• [Given instruction]
Return verbatim the stretch of items from the beginning through the line containing "point(15,129)", inclusive, and omit the pictures.

• [Material]
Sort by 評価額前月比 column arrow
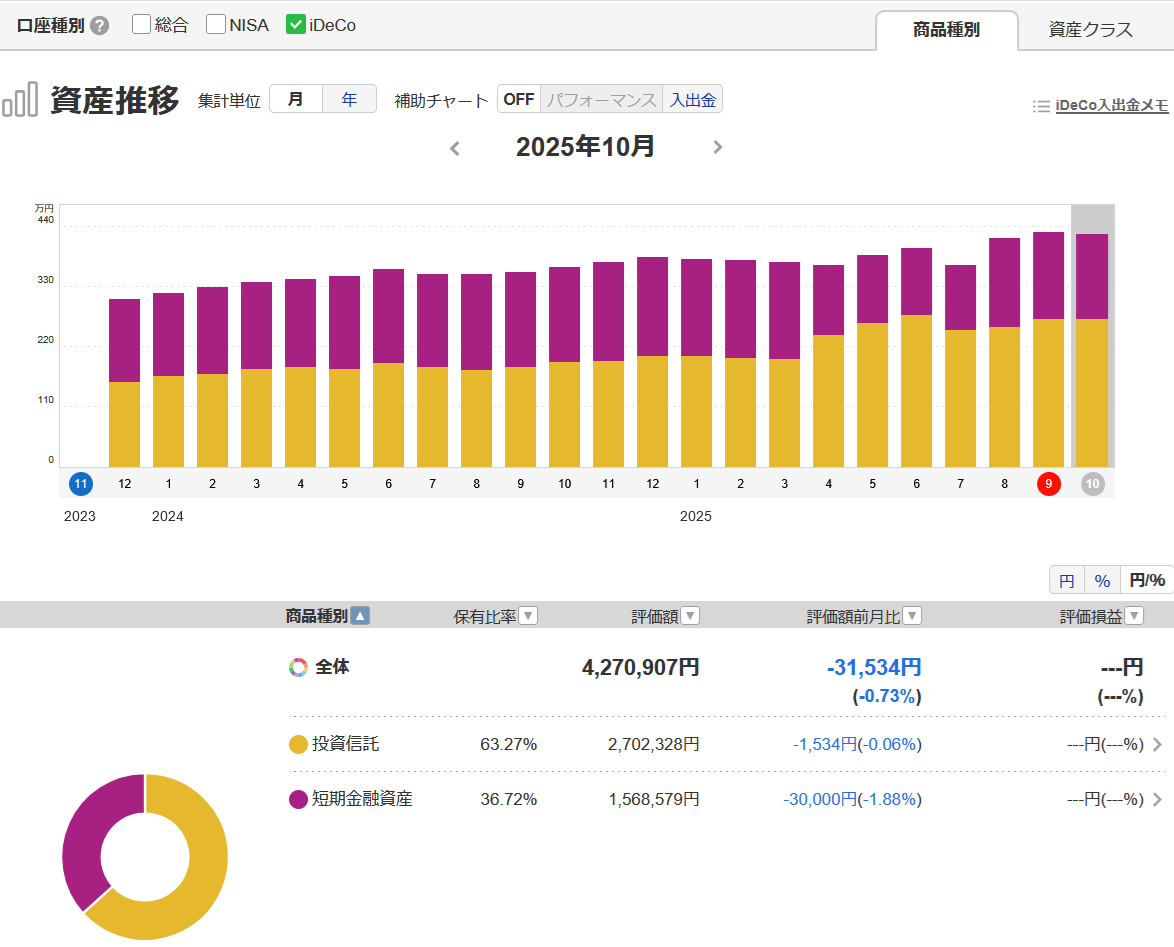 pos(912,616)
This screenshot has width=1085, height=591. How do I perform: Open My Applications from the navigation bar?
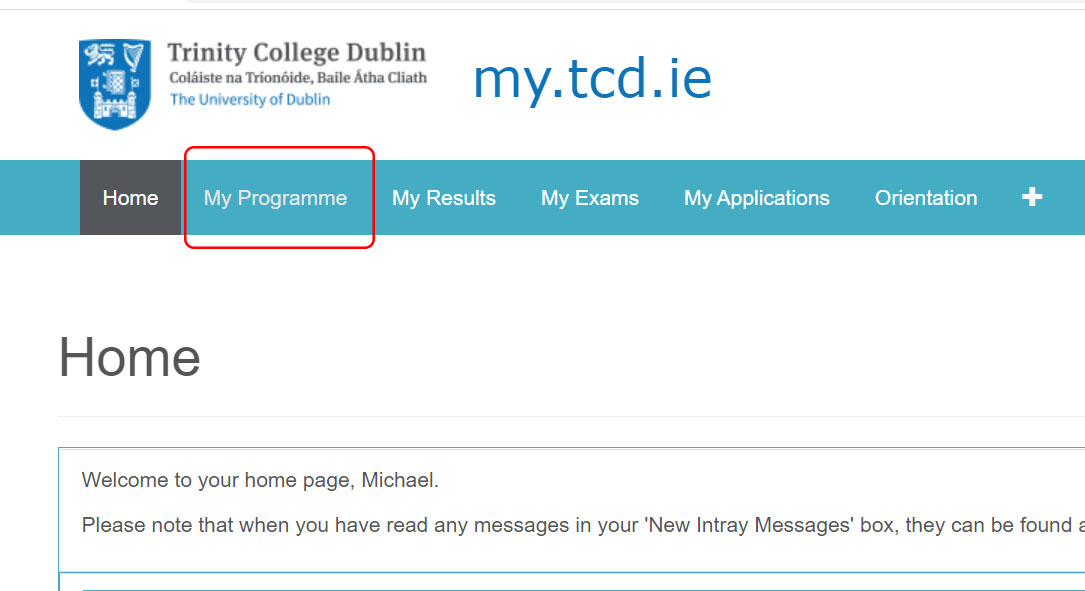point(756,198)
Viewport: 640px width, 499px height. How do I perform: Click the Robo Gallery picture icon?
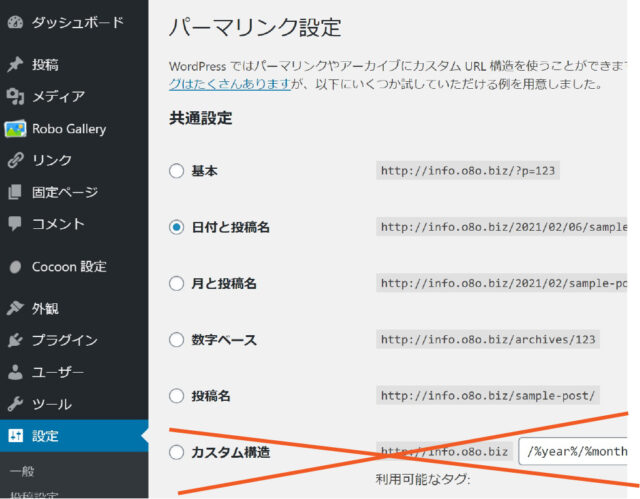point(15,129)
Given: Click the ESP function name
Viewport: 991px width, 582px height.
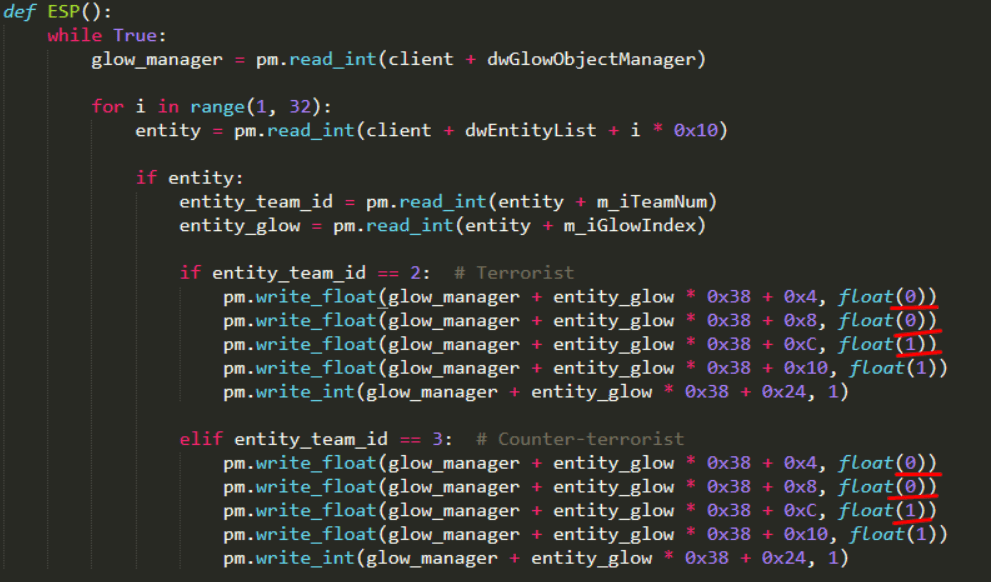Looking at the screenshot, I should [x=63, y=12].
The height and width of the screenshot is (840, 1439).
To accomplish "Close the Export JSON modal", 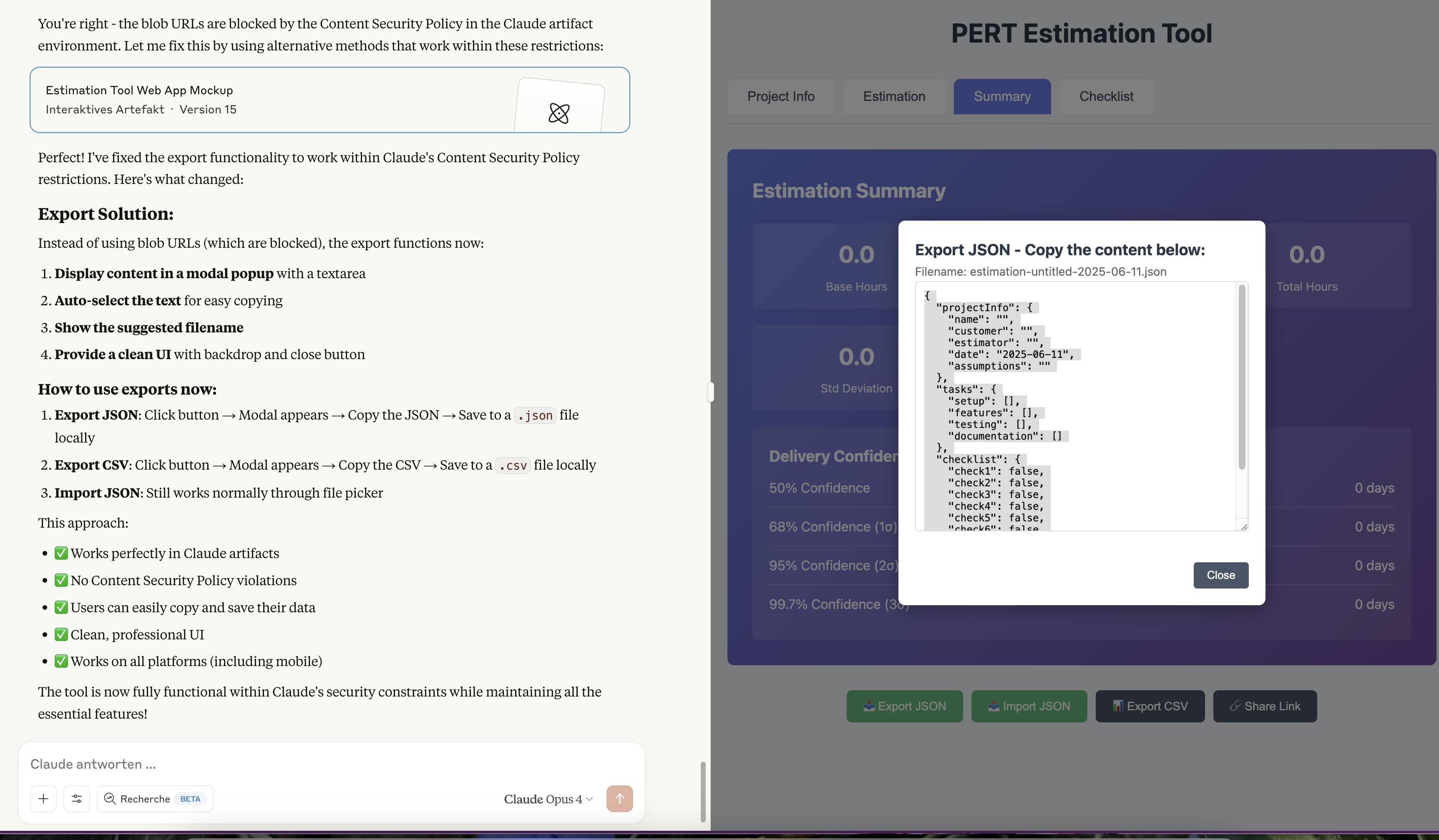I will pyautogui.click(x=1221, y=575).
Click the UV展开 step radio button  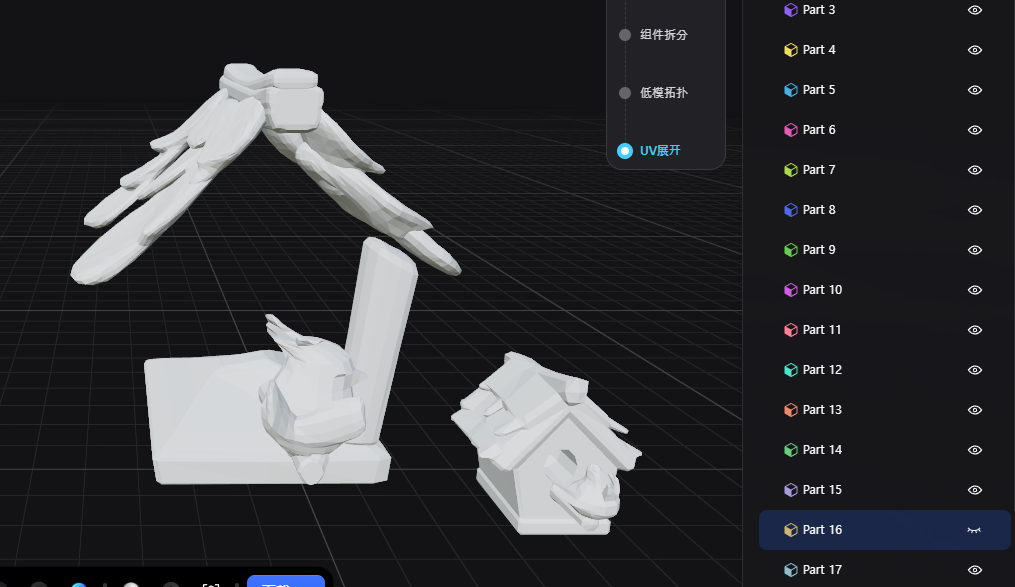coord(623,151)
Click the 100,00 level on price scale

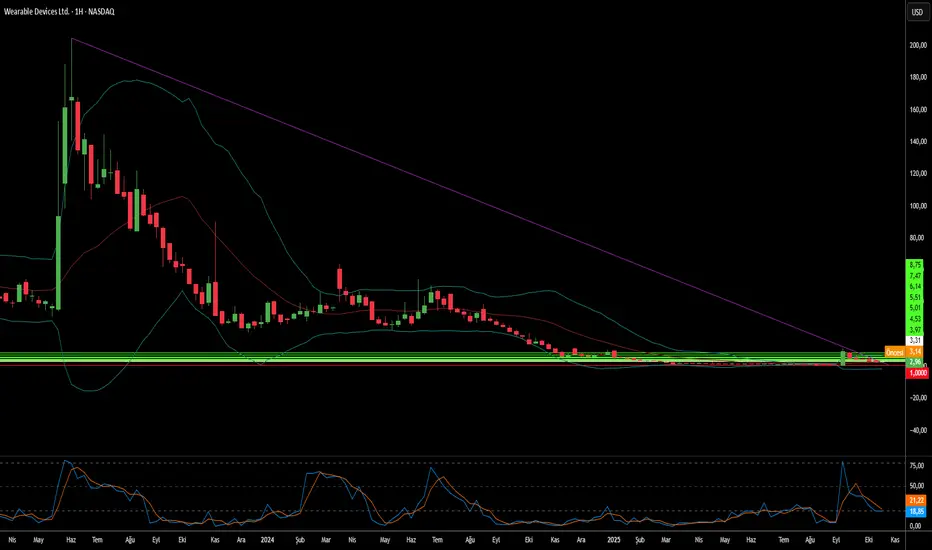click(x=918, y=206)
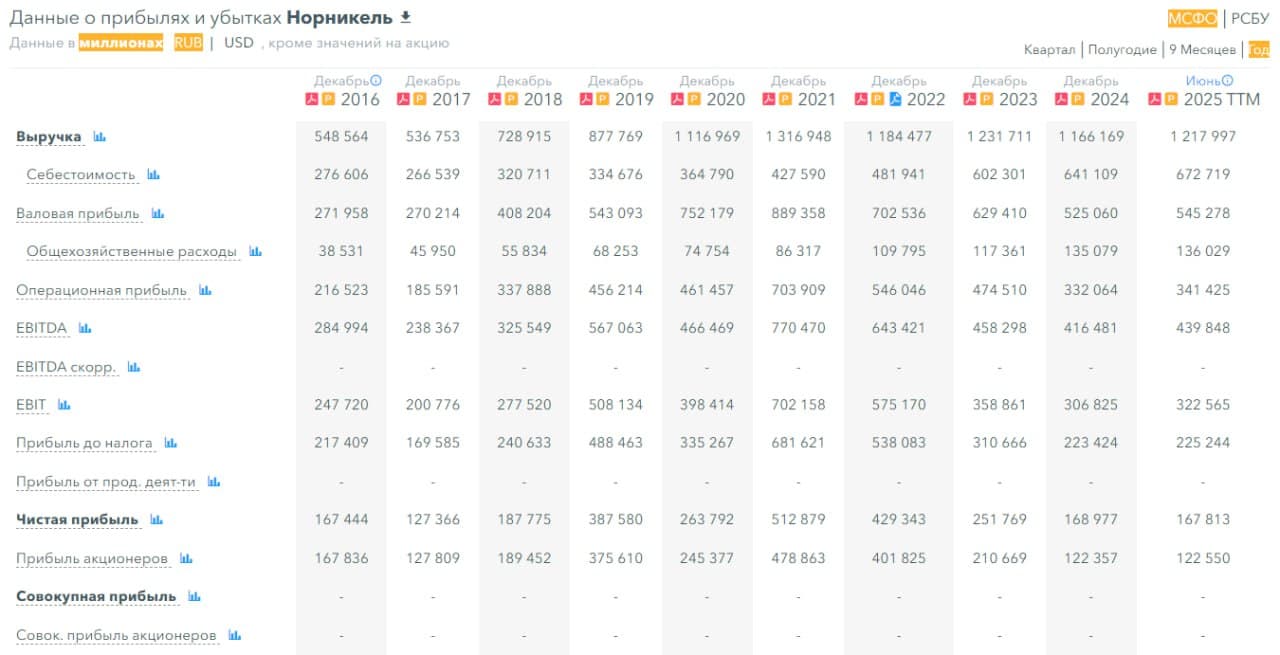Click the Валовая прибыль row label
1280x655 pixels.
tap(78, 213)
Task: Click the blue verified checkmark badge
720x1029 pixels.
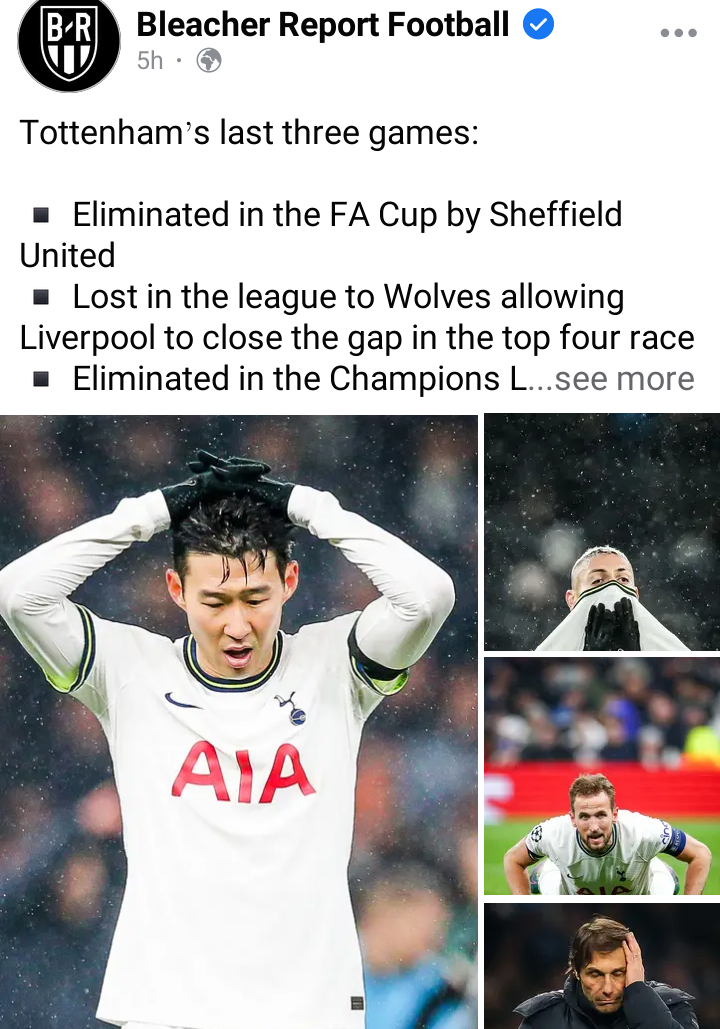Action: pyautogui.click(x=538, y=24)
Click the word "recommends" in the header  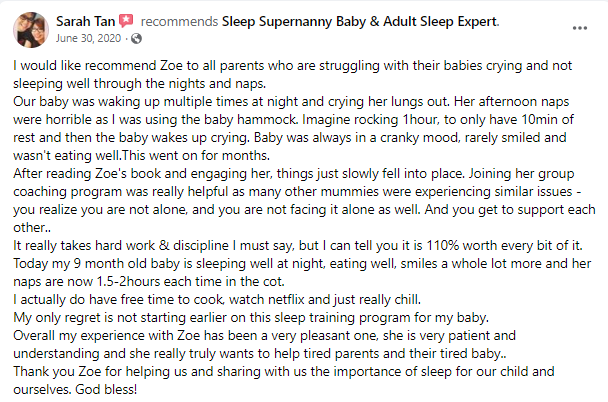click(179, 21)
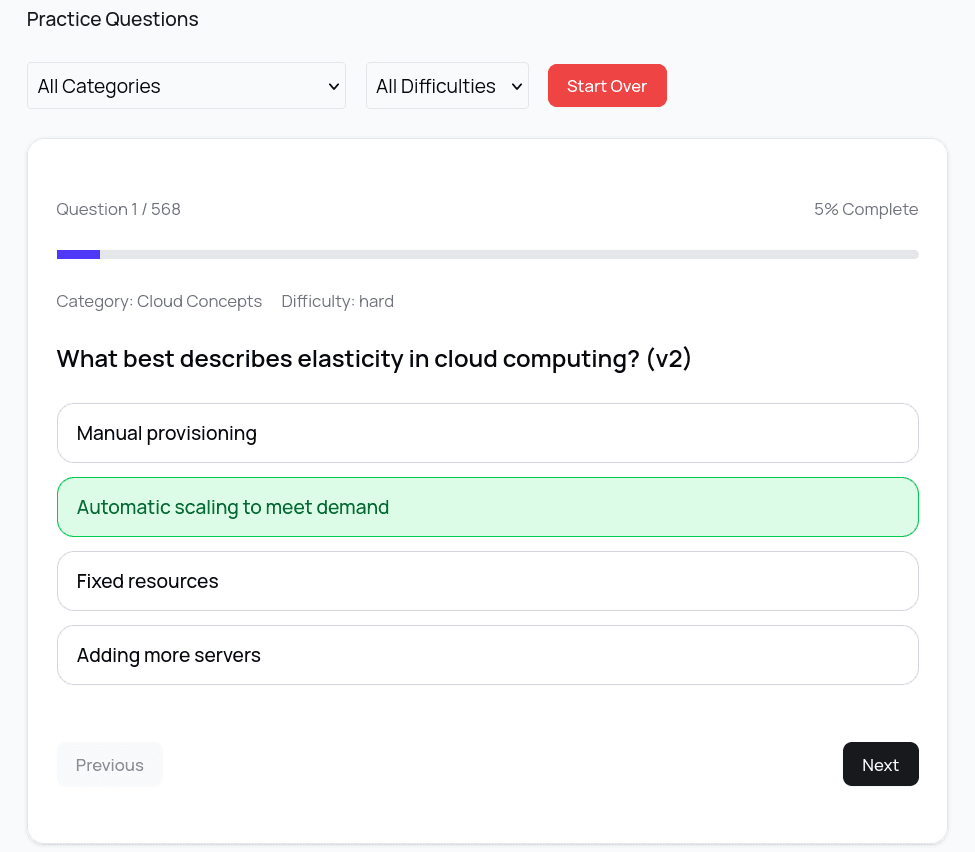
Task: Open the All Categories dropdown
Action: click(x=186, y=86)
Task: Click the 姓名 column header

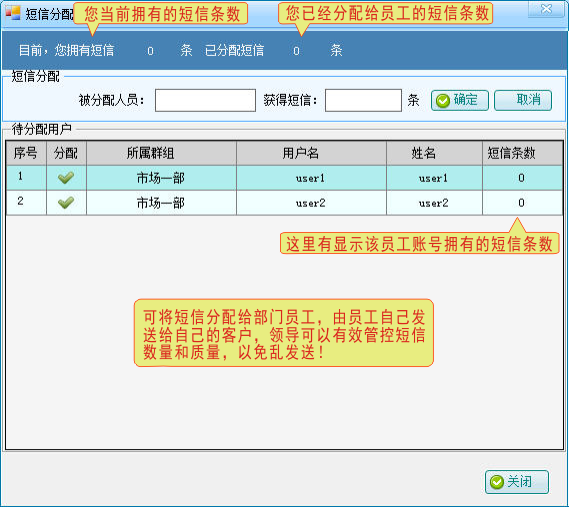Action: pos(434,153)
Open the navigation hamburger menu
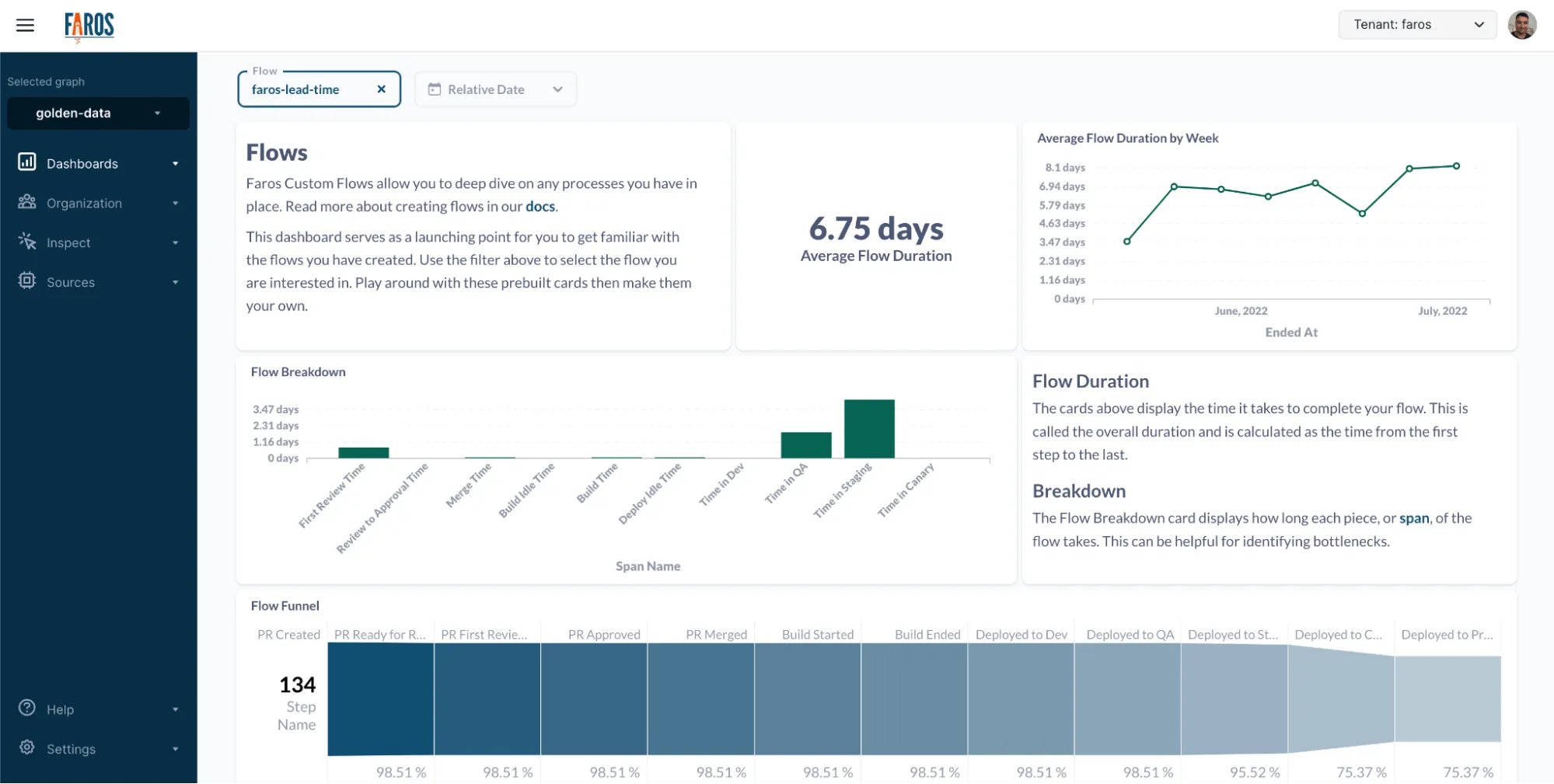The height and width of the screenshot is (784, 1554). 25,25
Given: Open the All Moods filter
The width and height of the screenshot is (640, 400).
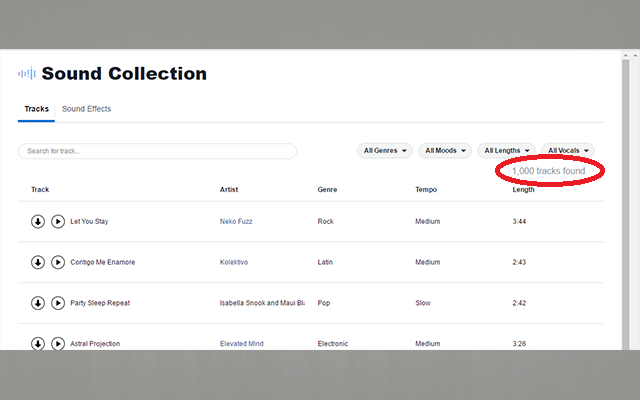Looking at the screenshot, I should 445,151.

• [Exercise output]
Sort by 評価額前月比 column arrow
 pos(912,616)
This screenshot has width=1085, height=591. How do I perform: Open My Applications from the navigation bar?
point(756,198)
Viewport: 640px width, 499px height. How do I perform: Click the Robo Gallery picture icon?
point(15,129)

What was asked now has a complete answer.